**RECORDS TO USE**
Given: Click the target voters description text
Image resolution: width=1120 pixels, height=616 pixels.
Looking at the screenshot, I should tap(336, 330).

---

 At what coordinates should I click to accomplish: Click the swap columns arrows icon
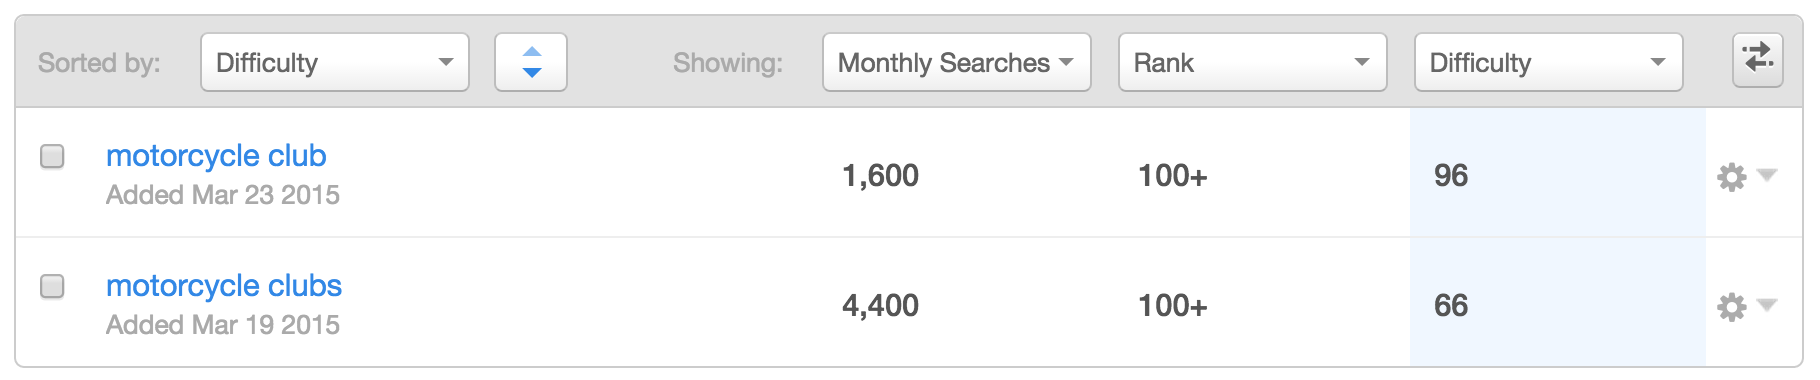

...

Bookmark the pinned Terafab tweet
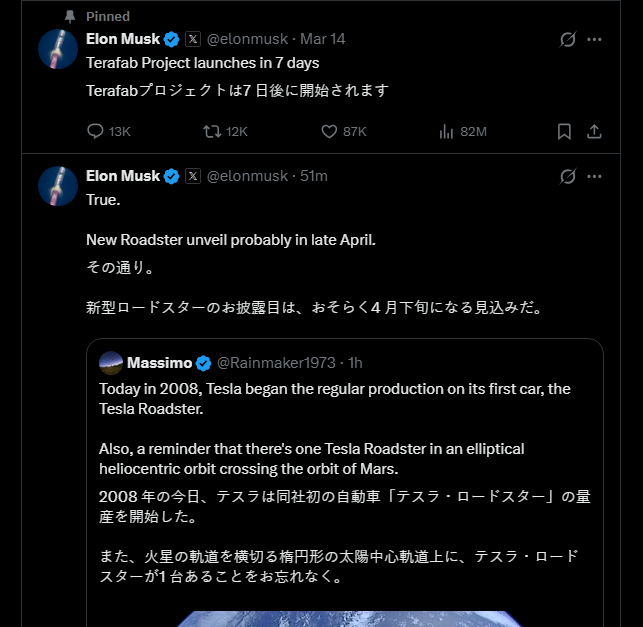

**REQUIREMENTS**
Recast the records as a JSON list of strings with one string per line, leaving out blank lines, starting with the line that contains "Given: Click the" and going on through the line that contains "Looking at the".

**OUTPUT OF THE EXERCISE**
[
  "Given: Click the target voters description text",
  "Image resolution: width=1120 pixels, height=616 pixels.",
  "Looking at the screenshot, I should tap(336, 330)."
]